Dataset:
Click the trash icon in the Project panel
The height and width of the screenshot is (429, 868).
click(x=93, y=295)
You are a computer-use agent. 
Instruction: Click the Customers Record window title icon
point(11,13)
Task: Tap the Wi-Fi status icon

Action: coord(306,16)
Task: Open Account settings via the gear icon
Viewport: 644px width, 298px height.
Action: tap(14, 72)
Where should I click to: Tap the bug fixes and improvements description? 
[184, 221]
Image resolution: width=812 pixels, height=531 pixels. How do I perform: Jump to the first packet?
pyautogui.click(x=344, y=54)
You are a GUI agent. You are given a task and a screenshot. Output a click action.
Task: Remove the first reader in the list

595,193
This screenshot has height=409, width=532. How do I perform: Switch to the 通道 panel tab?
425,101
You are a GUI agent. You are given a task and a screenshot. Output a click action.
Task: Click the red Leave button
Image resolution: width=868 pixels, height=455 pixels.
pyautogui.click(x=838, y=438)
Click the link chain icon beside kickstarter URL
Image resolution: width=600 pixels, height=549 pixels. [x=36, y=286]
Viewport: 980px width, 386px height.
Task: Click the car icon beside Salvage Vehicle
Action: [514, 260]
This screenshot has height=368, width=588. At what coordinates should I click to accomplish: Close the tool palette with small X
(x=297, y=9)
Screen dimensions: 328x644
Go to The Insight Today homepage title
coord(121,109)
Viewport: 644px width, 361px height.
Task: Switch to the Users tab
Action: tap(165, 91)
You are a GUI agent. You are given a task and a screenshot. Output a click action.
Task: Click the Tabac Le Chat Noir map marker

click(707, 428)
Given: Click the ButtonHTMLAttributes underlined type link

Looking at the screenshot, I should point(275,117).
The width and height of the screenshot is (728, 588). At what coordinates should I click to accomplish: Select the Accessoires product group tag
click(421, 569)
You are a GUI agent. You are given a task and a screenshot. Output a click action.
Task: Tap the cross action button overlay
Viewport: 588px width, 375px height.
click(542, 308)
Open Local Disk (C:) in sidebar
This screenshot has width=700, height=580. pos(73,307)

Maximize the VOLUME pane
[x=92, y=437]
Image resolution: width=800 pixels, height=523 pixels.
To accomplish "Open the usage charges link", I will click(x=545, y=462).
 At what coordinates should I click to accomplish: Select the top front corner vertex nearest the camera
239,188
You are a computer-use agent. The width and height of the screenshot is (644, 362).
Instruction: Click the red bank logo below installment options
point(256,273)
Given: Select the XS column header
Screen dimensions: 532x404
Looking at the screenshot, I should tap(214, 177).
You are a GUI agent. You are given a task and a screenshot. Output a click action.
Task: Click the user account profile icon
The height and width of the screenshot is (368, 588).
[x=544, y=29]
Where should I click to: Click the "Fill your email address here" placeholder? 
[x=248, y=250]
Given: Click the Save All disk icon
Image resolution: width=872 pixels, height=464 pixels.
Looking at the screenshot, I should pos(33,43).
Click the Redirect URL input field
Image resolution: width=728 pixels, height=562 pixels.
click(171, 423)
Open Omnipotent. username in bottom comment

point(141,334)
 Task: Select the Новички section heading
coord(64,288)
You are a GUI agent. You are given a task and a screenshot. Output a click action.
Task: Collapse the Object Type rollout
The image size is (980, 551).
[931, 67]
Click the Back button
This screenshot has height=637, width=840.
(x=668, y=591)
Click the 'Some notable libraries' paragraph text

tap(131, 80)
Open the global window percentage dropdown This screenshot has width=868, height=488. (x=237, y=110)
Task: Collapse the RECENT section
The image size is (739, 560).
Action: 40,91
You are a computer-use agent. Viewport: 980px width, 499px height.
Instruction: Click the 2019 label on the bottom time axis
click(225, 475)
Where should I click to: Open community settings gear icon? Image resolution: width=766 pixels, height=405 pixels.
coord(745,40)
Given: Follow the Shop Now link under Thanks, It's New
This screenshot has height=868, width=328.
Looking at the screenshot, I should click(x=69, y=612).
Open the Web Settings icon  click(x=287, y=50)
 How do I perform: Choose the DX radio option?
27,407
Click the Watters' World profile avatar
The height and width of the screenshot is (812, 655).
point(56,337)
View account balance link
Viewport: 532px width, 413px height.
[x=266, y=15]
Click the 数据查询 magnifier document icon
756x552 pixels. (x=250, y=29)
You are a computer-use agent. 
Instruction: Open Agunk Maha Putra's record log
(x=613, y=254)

What the task requires:
Your reply should be a verbatim retyping of the lines from the one that holds "Given: Follow the" through the last line of the entries.

Solution:
Given: Follow the Shop Now link under Thanks, It's New
This screenshot has height=868, width=328.
Looking at the screenshot, I should click(x=69, y=612).
Open the Web Settings icon  click(x=287, y=50)
 How do I perform: Choose the DX radio option?
27,407
Click the Watters' World profile avatar
The height and width of the screenshot is (812, 655).
point(56,337)
View account balance link
Viewport: 532px width, 413px height.
[x=266, y=15]
Click the 数据查询 magnifier document icon
756x552 pixels. (x=250, y=29)
You are a computer-use agent. 
Instruction: Open Agunk Maha Putra's record log
(x=613, y=254)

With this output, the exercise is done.